EXERCISE MATERIALS:

━━━

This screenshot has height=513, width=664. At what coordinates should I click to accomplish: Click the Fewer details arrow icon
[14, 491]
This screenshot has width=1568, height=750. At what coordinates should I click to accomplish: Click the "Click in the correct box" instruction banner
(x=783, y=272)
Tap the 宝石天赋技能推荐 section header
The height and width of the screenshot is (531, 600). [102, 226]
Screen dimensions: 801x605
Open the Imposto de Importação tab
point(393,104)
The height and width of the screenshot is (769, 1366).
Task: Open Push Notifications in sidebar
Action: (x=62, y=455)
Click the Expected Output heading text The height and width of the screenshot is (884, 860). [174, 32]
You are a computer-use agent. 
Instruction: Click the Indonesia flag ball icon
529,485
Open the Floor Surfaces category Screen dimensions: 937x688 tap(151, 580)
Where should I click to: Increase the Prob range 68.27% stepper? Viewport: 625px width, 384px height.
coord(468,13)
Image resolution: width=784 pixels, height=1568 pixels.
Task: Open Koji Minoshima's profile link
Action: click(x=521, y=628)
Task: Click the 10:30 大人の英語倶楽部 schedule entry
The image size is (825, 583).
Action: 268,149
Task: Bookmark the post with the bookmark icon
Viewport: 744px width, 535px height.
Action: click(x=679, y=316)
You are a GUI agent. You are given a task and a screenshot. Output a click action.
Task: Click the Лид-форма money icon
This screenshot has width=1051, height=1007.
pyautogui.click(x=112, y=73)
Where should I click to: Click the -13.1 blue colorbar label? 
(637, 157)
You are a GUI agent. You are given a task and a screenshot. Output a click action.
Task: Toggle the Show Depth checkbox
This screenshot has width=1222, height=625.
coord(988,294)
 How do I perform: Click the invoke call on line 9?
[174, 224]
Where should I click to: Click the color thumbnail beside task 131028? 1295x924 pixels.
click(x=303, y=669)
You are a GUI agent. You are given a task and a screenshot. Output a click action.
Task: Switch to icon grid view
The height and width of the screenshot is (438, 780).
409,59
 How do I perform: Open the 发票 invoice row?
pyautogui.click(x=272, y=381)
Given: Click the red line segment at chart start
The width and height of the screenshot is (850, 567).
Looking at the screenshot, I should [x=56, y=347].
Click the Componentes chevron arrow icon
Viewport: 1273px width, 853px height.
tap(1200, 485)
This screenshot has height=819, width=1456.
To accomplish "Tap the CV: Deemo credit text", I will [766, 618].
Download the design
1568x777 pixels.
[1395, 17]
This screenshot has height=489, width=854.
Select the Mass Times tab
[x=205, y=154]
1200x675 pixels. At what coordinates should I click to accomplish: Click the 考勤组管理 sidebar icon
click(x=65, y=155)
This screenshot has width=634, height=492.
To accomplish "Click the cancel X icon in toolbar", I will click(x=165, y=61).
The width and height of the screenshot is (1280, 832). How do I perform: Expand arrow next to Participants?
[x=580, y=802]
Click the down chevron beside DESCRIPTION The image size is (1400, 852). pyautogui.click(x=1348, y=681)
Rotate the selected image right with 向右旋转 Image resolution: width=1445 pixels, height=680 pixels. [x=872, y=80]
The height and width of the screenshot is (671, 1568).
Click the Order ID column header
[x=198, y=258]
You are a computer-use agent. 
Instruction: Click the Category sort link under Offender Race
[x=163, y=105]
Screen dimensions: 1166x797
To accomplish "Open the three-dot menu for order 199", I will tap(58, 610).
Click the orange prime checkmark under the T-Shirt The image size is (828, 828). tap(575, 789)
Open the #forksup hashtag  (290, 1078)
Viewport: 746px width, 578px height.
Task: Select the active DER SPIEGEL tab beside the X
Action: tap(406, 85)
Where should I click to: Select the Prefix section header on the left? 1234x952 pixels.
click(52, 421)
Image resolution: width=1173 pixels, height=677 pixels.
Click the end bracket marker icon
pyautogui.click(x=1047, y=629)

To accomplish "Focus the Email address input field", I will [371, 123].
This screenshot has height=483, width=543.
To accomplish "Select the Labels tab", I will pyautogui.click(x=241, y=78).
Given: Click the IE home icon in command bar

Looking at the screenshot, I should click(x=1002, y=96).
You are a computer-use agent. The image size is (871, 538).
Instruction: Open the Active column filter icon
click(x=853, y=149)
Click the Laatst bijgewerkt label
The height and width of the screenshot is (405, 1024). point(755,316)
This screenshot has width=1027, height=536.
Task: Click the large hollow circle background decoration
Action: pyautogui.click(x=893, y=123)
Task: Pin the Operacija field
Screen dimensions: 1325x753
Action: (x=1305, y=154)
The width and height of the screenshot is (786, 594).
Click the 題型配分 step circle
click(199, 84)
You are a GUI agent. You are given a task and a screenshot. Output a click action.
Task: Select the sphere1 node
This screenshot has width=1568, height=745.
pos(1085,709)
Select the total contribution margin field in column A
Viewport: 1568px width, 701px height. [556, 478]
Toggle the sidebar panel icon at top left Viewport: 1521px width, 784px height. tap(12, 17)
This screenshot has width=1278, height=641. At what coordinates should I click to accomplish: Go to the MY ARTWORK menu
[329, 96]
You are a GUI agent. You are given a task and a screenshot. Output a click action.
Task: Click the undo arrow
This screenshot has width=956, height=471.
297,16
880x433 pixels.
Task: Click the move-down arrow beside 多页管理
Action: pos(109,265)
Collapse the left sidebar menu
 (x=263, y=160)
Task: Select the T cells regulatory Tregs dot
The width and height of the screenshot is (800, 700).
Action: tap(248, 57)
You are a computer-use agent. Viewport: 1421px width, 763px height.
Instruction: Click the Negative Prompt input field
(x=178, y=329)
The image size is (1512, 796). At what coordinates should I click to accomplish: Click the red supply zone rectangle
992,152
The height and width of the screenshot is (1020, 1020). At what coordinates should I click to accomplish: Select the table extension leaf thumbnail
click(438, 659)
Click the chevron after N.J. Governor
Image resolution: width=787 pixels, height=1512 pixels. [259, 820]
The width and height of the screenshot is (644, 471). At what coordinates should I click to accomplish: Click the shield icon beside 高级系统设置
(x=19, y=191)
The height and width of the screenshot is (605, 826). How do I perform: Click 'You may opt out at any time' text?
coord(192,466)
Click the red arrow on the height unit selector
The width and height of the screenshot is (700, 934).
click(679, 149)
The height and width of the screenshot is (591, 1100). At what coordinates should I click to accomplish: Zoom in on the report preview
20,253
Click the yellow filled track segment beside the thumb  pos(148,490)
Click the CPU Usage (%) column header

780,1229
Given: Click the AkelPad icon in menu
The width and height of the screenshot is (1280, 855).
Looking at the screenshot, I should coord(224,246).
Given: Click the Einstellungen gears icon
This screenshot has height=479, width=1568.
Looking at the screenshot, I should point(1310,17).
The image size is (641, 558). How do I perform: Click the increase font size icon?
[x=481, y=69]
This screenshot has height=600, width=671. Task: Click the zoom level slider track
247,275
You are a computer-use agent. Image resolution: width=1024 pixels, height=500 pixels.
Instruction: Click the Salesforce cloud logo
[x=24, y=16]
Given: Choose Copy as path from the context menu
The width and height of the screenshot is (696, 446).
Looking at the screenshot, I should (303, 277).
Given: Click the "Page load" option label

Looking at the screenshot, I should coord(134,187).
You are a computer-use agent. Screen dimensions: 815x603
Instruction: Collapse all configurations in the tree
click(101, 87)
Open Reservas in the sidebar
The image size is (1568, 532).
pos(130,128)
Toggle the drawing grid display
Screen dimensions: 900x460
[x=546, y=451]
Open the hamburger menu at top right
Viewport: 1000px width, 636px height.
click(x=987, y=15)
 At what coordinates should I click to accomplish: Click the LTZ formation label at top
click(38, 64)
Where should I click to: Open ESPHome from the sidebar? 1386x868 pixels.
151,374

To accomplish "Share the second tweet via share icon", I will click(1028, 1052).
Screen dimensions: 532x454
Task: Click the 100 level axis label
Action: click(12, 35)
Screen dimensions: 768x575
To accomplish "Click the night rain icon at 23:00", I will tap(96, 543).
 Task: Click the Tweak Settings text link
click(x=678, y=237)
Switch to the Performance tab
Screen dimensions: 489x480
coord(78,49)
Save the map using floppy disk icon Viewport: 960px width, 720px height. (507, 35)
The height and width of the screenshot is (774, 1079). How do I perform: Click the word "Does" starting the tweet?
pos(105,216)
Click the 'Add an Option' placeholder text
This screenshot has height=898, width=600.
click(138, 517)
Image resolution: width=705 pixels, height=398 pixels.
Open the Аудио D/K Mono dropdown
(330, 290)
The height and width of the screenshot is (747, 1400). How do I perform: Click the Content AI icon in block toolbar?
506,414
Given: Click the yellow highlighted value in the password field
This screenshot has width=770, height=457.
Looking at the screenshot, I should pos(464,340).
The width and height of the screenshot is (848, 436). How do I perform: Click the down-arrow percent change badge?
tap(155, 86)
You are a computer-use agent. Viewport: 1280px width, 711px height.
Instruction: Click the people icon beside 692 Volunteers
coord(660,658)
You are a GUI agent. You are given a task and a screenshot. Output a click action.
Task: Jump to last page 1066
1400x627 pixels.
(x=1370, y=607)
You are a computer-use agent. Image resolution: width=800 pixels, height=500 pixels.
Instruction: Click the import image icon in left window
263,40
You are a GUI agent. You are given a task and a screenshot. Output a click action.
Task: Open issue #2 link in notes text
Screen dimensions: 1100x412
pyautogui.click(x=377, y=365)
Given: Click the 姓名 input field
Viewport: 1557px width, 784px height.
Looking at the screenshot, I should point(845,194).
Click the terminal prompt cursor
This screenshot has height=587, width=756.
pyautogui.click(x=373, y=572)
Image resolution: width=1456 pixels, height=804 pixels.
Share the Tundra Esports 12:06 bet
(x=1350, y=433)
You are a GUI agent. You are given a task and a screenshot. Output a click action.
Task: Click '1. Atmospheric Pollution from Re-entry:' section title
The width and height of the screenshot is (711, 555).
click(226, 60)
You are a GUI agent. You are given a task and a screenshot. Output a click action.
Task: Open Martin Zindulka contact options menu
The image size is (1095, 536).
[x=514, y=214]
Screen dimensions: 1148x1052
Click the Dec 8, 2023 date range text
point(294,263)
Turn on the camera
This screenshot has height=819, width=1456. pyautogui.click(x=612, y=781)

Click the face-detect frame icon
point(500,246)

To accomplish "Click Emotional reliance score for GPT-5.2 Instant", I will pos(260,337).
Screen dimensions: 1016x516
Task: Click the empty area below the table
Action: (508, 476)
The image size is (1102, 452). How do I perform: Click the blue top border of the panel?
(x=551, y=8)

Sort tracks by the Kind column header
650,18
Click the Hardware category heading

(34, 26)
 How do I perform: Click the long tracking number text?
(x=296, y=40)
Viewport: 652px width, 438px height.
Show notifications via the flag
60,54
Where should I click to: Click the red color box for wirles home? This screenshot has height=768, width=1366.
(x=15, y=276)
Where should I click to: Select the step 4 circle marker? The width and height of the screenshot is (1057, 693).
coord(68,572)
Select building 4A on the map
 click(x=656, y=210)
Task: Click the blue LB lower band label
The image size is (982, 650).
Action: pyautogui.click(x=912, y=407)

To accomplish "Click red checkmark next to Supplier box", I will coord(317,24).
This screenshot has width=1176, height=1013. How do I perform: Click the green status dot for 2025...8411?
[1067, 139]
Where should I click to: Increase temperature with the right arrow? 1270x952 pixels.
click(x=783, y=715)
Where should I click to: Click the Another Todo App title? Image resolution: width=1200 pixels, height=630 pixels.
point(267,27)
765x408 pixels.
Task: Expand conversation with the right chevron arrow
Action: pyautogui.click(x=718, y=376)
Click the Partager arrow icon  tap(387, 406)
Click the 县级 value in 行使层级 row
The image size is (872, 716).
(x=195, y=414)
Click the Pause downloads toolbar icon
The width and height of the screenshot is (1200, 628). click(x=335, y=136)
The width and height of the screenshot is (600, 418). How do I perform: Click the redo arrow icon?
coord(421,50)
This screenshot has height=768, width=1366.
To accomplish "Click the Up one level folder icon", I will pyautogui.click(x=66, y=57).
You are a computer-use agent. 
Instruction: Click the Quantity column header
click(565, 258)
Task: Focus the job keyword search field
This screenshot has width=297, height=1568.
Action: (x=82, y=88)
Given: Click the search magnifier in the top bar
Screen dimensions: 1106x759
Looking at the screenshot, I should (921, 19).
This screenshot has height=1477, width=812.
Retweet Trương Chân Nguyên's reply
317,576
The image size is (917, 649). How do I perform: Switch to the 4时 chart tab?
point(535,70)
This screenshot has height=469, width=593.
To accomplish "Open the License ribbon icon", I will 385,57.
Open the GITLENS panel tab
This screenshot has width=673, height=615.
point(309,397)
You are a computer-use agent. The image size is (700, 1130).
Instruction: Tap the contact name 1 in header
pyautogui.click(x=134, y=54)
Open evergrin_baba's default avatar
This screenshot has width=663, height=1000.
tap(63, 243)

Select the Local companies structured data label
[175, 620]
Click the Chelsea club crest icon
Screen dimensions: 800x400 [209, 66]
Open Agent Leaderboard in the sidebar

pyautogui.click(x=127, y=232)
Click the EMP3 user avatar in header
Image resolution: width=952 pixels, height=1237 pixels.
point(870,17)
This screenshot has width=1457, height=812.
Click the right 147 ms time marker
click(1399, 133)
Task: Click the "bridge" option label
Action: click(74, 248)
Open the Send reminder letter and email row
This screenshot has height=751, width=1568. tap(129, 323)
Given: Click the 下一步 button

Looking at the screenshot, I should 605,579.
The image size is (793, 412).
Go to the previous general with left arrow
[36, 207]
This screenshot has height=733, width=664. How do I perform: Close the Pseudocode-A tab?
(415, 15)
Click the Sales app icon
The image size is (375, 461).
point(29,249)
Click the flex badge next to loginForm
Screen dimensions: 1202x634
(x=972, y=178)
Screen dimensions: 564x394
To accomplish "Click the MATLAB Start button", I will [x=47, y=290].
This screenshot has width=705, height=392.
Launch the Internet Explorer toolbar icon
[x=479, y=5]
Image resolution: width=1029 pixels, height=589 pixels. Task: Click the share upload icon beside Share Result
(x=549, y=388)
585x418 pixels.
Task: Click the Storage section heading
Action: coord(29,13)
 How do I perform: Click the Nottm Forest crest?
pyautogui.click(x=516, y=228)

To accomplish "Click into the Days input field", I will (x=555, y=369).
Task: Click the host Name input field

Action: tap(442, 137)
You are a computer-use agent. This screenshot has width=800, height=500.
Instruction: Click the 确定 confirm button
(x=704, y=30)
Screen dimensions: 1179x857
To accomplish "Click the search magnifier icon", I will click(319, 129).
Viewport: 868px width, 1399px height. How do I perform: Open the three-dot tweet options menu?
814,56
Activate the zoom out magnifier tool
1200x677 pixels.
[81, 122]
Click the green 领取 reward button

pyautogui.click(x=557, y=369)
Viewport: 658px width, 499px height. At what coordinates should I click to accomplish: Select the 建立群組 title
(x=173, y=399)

━━━

In the listing above, show every line with the word "entry".

FINISHED TASK:
Task: Click the 10:30 大人の英語倶楽部 schedule entry
Task: Click '1. Atmospheric Pollution from Re-entry:' section title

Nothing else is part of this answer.